Correva l’anno 1551 e quel 14 aprile una lunga teoria di uomini e animali saliva da Rimella verso la Colma, trasportando molti preti e un Monsignore dalla Valsesia verso il Cusio.
Monsignor Ubertino Serazio si trovava a reggere la Diocesi di Novara, di cui non era Vescovo; ed era Vescovo di Cirene, una città che in realtà non aveva mai visto, essendone Vescovo in partibus infidelium. La città era infatti, da secoli, in mano mussulmana.
In quel viaggio disagiato, il Monsignore si trovava a dover scegliere se restare a bordo della portantina, ed essere sballottato a destra e manca come nemmeno in mare aperto, ovvero camminare su quella salita che faceva penare persino i muli. Non sappiamo quali fossero i suoi pensieri in quel frangente, ma è probabile che almeno uno sia andato alla persona che stava sostituendo.
Il Cardinale Ippolito d'Este, Vescovo, o meglio Amministratore Apostolico della Diocesi di Novara in quel momento era, come si dice in questi casi, in tutt’altre faccende affaccendato. Il Cardinale si era infatti speso molto negli anni precedenti per una nobile e giusta causa: consentire al Cardinale Giovanni Maria Ciocchi del Monte di prevalere sui candidati delle tre fazioni rivali e salire al soglio pontificio con il nome di Paolo III.
Il Conclave era durato così a lungo ed era stato così aspro che ben due dei 54 cardinali partecipanti erano morti durante le operazioni di voto. Il nuovo Pontefice, eletto nonostante non fosse gradito all’Imperatore Carlo V, si mostrò comprensibilmente grato ai suoi sostenitori, e li ricompensò ampiamente per la loro abnegazione.
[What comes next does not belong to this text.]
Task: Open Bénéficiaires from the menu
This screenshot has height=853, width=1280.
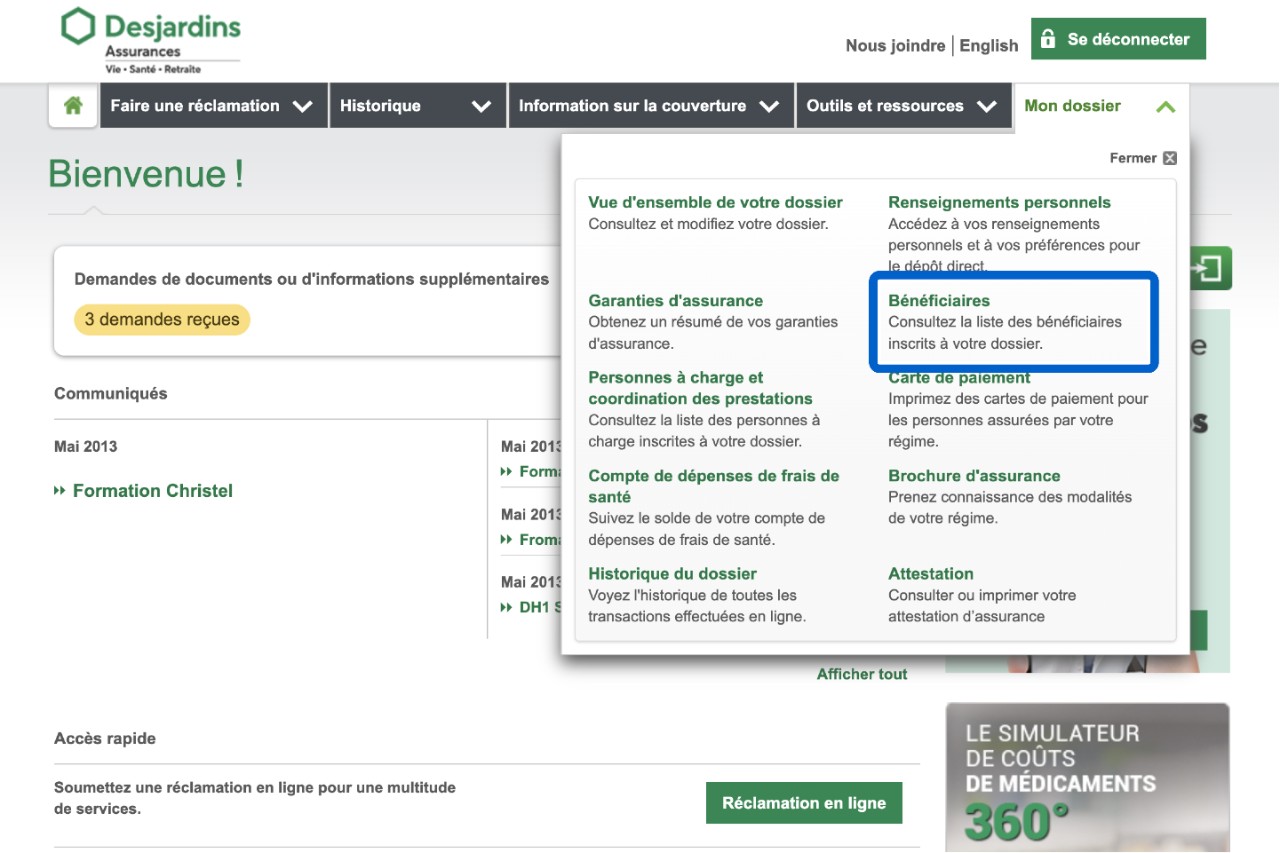Action: click(x=939, y=301)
Ippolito, figlio di Alfonso I d’Este e di Lucrezia Borgia, Arcivescovo di Milano dalla tenera età di dieci anni in successione allo zio omonimo, aveva giocato un ruolo fondamentale per favorire l’elezione. In dono ebbe così Tivoli, dove prontamente andò ad alloggiare, insediandosi nel convento dei francescani. Da qui scrisse al fratello lodando gli effetti benefici del clima sulla sua salute.
Dopo di che decise di migliorare ulteriormente quel luogo meraviglioso. Così si diede a trasformare l’austero monastero in una villa, che poi provvide a circondare di giardini. Già che c’era promosse anche degli scavi archeologici per abbellire il palazzo con gli arredi rinvenuti tra le rovine della vicina Villa dell’Imperatore Adriano.
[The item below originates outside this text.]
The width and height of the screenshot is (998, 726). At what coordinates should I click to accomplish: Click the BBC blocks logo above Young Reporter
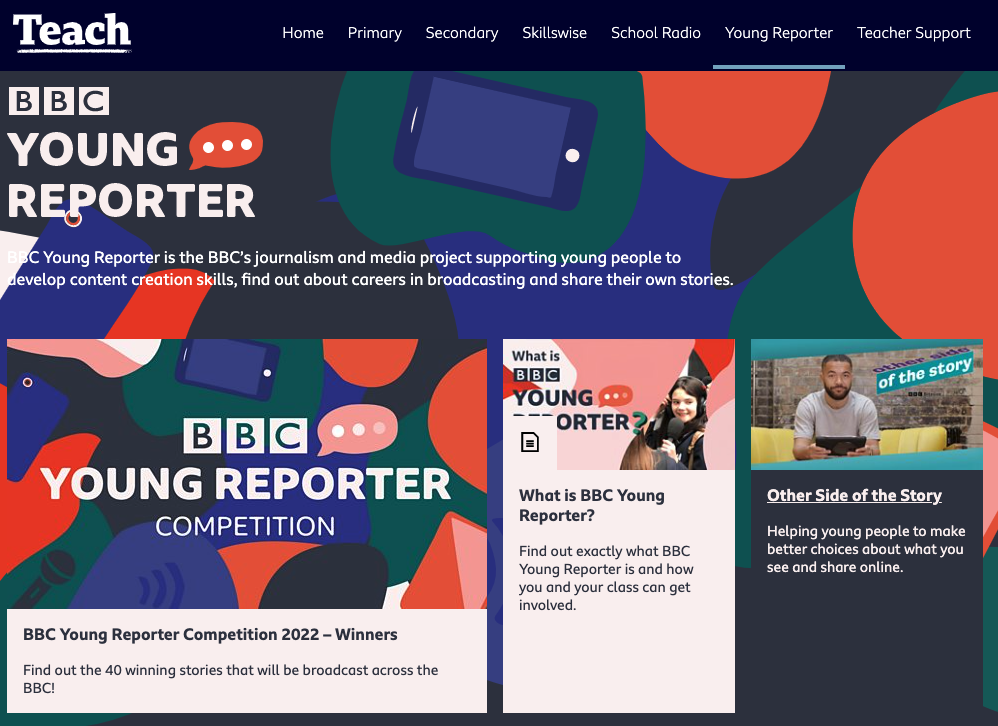pyautogui.click(x=59, y=101)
Si comprende facilmente come il Cardinale non avesse certo il tempo di arrampicarsi sulle pendici delle Alpi per predicare a dei montanari che, anche spremuti come olive, non avrebbero potuto produrre che qualche formaggio e poche monetine d’oro.
Non sappiamo cosa sapesse e cosa pensasse di tutto ciò Monsignor Serazio che, dopo aver terminato la visita pastorale a Rimella, si accingeva a visitare, secondo quanto prescritto dal Concilio di Trento, le comunità cristiane della Valle Strona, dall’altra parte delle montagne. Sappiamo però che ciò che vide lo sorprese non poco.
A metà strada tra Rimella e il valico vide infatti alcune persone attorno ad un rudimentale catafalco, su cui stava… un morto. Sorpreso il Monsignore li interrogò su chi fossero e cosa stessero facendo in quel posto e con quel carico.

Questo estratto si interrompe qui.